┌──
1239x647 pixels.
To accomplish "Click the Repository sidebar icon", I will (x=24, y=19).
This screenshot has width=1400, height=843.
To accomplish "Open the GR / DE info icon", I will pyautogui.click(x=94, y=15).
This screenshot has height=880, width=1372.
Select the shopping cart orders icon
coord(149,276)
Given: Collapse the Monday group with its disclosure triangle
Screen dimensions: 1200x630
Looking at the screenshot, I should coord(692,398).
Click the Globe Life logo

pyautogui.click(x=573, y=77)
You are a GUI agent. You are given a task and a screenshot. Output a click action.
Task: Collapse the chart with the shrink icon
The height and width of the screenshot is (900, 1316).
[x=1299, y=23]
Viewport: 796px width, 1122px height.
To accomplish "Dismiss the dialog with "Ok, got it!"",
└──
Nothing but an exact copy of the records belongs in the answer.

1239x647 pixels.
To accomplish "Click the Repository sidebar icon", I will (x=24, y=19).
This screenshot has width=1400, height=843.
To accomplish "Open the GR / DE info icon", I will pyautogui.click(x=94, y=15).
This screenshot has height=880, width=1372.
Select the shopping cart orders icon
coord(149,276)
Given: Collapse the Monday group with its disclosure triangle
Screen dimensions: 1200x630
Looking at the screenshot, I should coord(692,398).
Click the Globe Life logo

pyautogui.click(x=573, y=77)
You are a GUI agent. You are given a task and a screenshot. Output a click action.
Task: Collapse the chart with the shrink icon
The height and width of the screenshot is (900, 1316).
[x=1299, y=23]
Viewport: 796px width, 1122px height.
To accomplish "Dismiss the dialog with "Ok, got it!"",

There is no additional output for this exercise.